Under an "innocence project" started two years ago, Orange County prosecutors and public defenders have reviewed the cases of 27 inmates who claim to be wrongly convicted but found that none deserve new trials, according to results released Friday.

In two separate reviews, Dist. Atty. Tony Rackauckas joined a defense attorney and law school professor to examine the cases, which date to 1978. The cases were reviewed to determine whether testing or retesting of DNA evidence could exonerate the defendants.

The panel agreed unanimously that none of the cases warranted further testing.

Among those reviewed were the conviction of John Morse Otto, sentenced to 130 years for kidnapping, raping and beating a 9-year-old girl who was abducted from her bed; Steven Craig Horkey, sentenced to life in prison in 1978 for murder, attempted murder and robbery; and Duke Kimberly Bolter, sentenced to 25 years to life in 1987 for killing a woman and taking her car. Bolter is also awaiting trial on charges of killing a fellow inmate in Pelican Bay State Prison.

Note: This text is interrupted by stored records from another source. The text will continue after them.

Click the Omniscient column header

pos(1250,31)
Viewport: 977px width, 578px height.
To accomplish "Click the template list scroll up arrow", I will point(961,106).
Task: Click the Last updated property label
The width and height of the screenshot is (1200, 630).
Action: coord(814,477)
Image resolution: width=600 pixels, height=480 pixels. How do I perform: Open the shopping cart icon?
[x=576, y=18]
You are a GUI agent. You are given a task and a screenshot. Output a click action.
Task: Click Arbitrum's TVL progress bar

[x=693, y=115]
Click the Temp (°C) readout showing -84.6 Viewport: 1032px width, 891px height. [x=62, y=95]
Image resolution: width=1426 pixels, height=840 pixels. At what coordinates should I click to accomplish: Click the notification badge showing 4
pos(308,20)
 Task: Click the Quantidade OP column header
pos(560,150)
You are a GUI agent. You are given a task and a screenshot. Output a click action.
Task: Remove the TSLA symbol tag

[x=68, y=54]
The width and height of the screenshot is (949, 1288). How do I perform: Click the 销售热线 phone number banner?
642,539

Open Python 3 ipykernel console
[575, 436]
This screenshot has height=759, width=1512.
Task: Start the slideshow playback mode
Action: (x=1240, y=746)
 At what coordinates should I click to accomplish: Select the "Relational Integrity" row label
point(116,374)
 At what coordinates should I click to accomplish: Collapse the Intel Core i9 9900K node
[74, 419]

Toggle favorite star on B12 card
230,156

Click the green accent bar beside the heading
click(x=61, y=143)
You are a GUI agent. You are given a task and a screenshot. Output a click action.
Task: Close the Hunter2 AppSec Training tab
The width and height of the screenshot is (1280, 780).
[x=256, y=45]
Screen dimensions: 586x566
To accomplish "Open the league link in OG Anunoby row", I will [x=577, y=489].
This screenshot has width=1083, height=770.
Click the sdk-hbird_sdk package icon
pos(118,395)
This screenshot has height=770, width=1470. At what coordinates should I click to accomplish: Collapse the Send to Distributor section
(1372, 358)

Despite the project's results, prosecutors said they would continue to review cases. "I don't see this project as ever ending," said DNA expert and Deputy Dist. Atty. Camille Hill, who sat on the review panel. "I'd like to think that our office is always open to reviewing any case where DNA testing can exonerate an inmate."

Hill said one reason the nation has seen an increase in overturned cases is because the science of DNA testing has advanced tremendously.

Orange County officials reviewed 38 cases. However, 11 were rejected because they were not local cases. Fifteen others involved evidence that was destroyed or did not exist.